Two Morphologies of Stable, Highly Ordered Assemblies of a Long‐Chain‐Substituted [2 × 2]‐Grid‐Type Fe II Complex Adsorbed on HOPG

The programmed self‐assembly of a multimetallic grid‐type supramolecular architecture and its hierarchical organization on graphite are described. The doubly functionalized 4,6‐bis(2,2'‐bipyridyl‐6‐yl)‐2‐phenylpyrimidine derivative 1 , equipped with CH 2 OC 16 H 33 moieties at the terminal pyridine rings, was designed as a new bis(tridentate) ligand and synthesized using Stille‐type coupling reactions.

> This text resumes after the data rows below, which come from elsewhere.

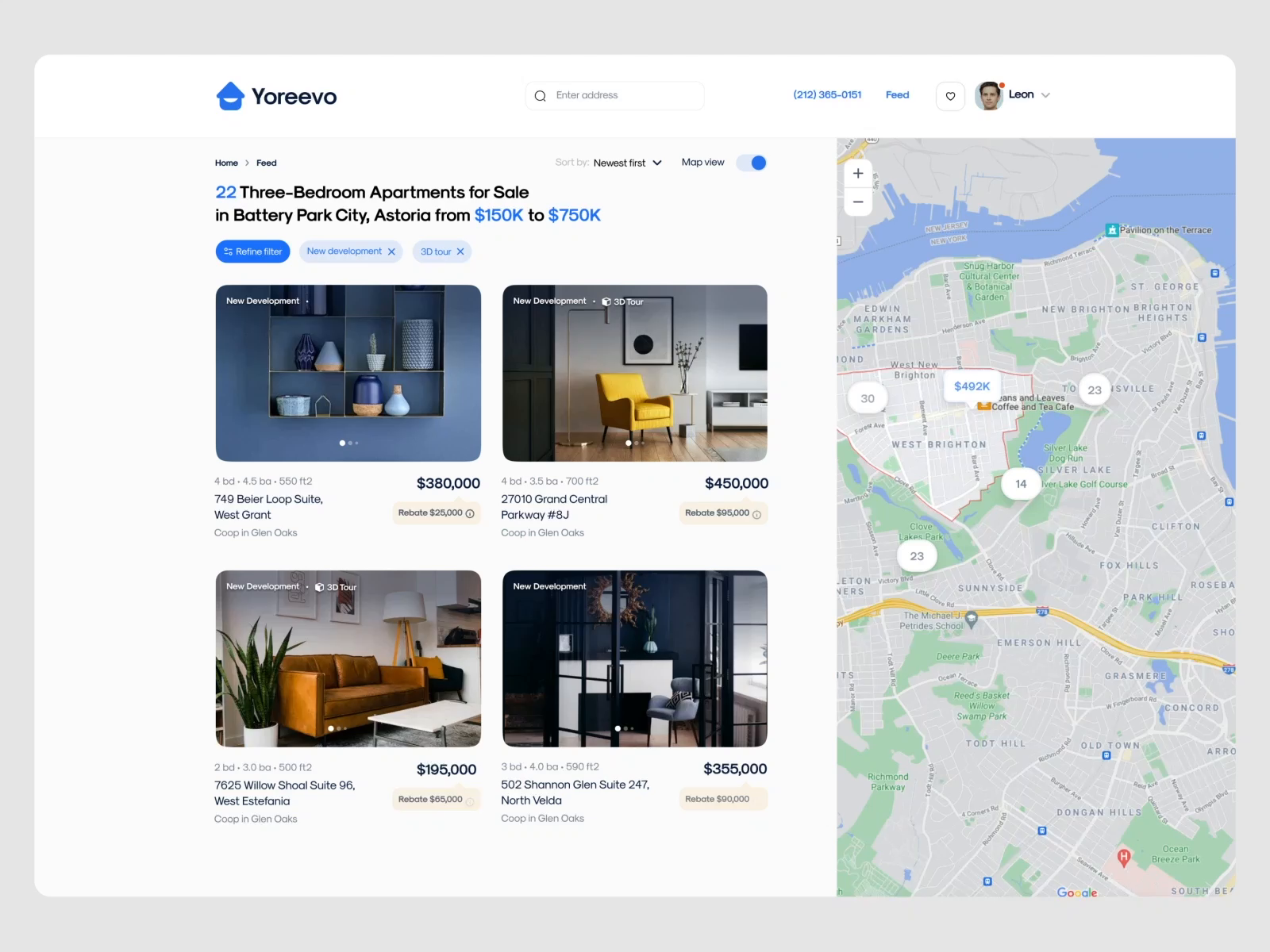Click the Refine filter icon button
This screenshot has width=1270, height=952.
(227, 251)
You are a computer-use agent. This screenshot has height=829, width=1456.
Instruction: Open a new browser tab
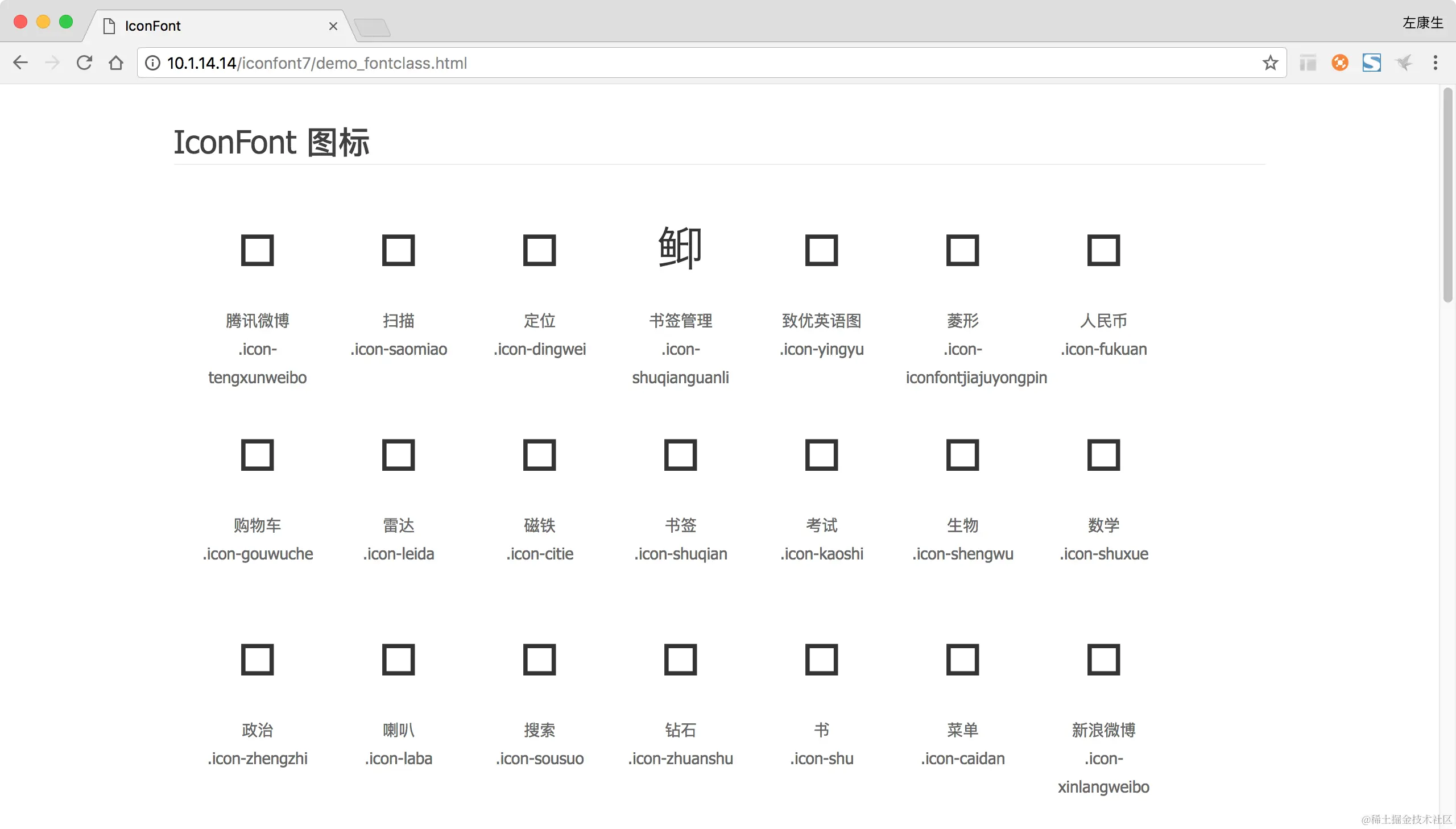[374, 26]
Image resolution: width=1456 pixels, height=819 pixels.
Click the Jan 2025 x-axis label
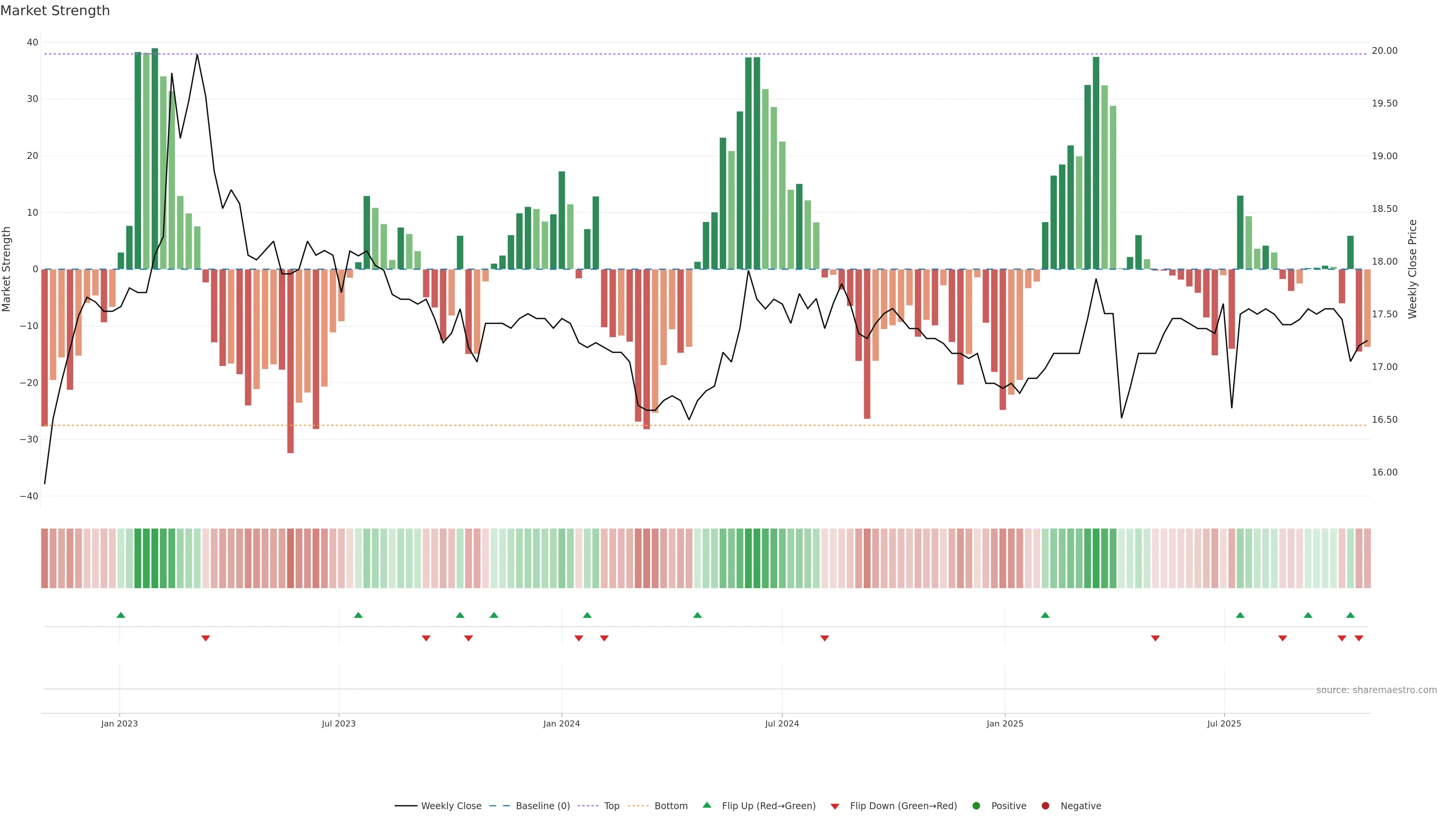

Treatment of ligand 1 with Fe(BF 4 ) 2 · 6H 2 O in CHCl 3 /CH 3 CN led to the spontaneous formation of a [2 × 2]‐grid‐type Fe II complex 2 in quantitative yield. The self‐assembled tetranuclear complex 2 was adsorbed onto highly oriented pyrolytic graphite (HOPG) and studied by scanning tunneling microscopy (STM), which showed two morphologies of highly ordered two‐dimensional arrays of the metallo‐supramolecular architectures. The resulting monolayers of the grid‐type complex 2 are much more stable than that obtained from the corresponding unsubstituted grid‐type complex owing to the additional attractive forces between the hexadecyl moieties in 2 and the HOPG surface. Moreover, the reproducibility of the STM images of the hexadecyl‐substituted grid 2 was strongly improved compared to the unsubstituted one. These results suggest that the introduction of long alkyl chains into metallo‐supramolecular architectures would have general advantages for their organization and STM investigation on HOPG. Details of the preparation and the STM investigation of ligand 1 are also presented. (© Wiley‐VCH Verlag GmbH & Co. KGaA, 69451 Weinheim, Germany, 2005)